Les formes de pouvoir de plus en plus dictatoriales qui émergent aux États-Unis sont le résultat de processus prolongés et profondément enracinés. Au milieu des niveaux d’inégalité sociale qui éclipsent même ceux de l’Àge du toc (Gilded Age), la démocratie bourgeoise aux États-Unis s’effondre, remplacée par la domination directe de l’oligarchie et de ses partenaires militaires.

Ce processus a été accéléré par des guerres d’agression pendant un quart de siècle qui a suivi la dissolution de l’Union soviétique, et ont atteint un tel degré que la « guerre sans fin », selon les termes de Chuck Todd, est la nouvelle réalité américaine, atteignant un stade plus élevé avec la menace imminente d’une guerre nucléaire sur la Corée du Nord.

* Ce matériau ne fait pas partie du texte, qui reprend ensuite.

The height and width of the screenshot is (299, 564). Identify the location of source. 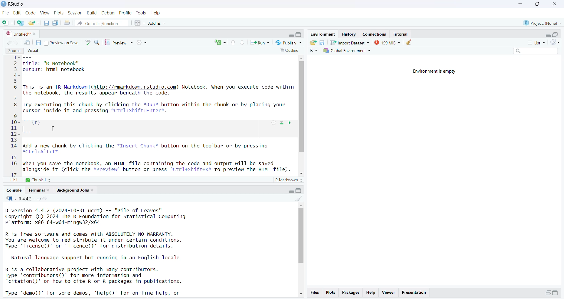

Le mouvement vers la dictature aux États-Unis, accompagné par la poussée vers la guerre mondiale se poursuit à une vitesse vertigineuse. Il n’y a pas beaucoup de temps. Les travailleurs et les jeunes doivent maintenant se mobiliser pour s’y opposer sur la base d’un programme socialiste et internationaliste visant à renverser la cause profonde de la guerre, de l’inégalité sociale et de la dictature – le système capitaliste.